Venture capitalists bet big on crypto in 2021, plowing more cash than ever into emerging companies in the sector.
Startups in the cryptocurrency and blockchain space were powered by a record $33 billion in VC funding last year — exceeding flows from all prior years combined and forging at least 43 companies worth more than $1 billion, according to a report from the research arm of crypto financier Michael Novogratz’s Galaxy Digital.
To further underscore the magnitude of crypto startup activity, valuations of companies in the digital asset sphere were 141% higher than the rest of the venture capital space in the fourth quarter, which alone saw $10.5 billion in VC allocations to new cryptocurrency and blockchain businesses.

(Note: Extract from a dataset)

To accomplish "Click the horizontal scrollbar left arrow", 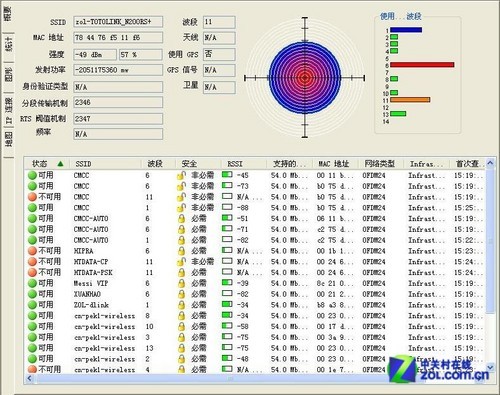I will pyautogui.click(x=29, y=378).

“The reason the numbers are up so big is, one — crypto asset markets grew significantly and historically and venture investment has really tracked closely to the bitcoin price and other market prices,” Alex Thorn, head of firmwide research at Galaxy Digital, told Yahoo Finance.
“And also, monetary and economic realities have pushed big allocators further out on the risk curve, and venture is getting a lot of dollars from these allocators, so there is a lot of money to invest,” he added. “The ecosystem has diversified significantly, and there are more places to put money than ever before.”
In 2021, venture capitalists allocated to cryptocurrency and blockchain startups at the fastest pace ever, logging more than 2,000 total deals, more than double the deals in 2020 and surpassing the all-time high for venture capital crypto deals in 2018, which saw just under 1,700.
Venture investors poured a record $700 billion into private companies in all last year, twice as much as in 2018, with 4.7% of that capital geared toward crypto and blockchain, per Galaxy Digital, which cited Pitchbook data.
Companies specializing in trading, exchange services, and lending of digital currencies led the financing rush, taking in the lion’s share of capital at about 41%, while startups building NFTs (non-fungible tokens), DAOs (decentralized autonomous organizations), and Web3 (shorthand for Web 3.0, or a decentralized internet system) came in second place, receiving 17% of funding.
Other categories of crypto companies venture capitalists funneled cash to included custody services — systems that store and safeguard digital assets — digital infrastructure, and decentralized finance.
Last year, $22 billion, or one-third of total venture capital, raised and deployed to the industry went to deals sized at $100 million or greater, with more investments recorded by later-stage companies as transactions with “pre-seed,” or early stage companies, declined, in a sign that startups that came out of the 2018-2020 bear market are maturing into later stages, per Galaxy Digital.
This changed, however, in the last quarter of the year, when the portion of invested capital that went to early-stage startups represented 60% of total VC funding to crypto.
Venture capital also helped bore 43 unicorns — companies valued at $1 billion or higher — in the crypto space in 2021, with Galaxy Digital foreseeing a number of the high-valued companies entering the public markets in the near future.
Thorn estimated – though emphasizing it was a ballpark figure – that as many as a quarter of the crypto startups with loftier valuations could go public in the next 24 months.
“What’s most interesting to me is how much more diverse the public equities picture gets if that happens,” he said. “Obviously, a $1 billion valuation is not what it used to be, but that’s a nice, diverse set of companies with wide-ranging products and services they offer compared to the past, when it was all trading and mining.”
Thorn added that previously, the larger share of companies in the crypto and blockchain space focused only on mining and trading; whereas now, the bucket includes compliance companies, tax companies, data companies, and gaming companies, among others.
“The investible crypto public equities ecosystem is about to get a lot more diverse,” he said.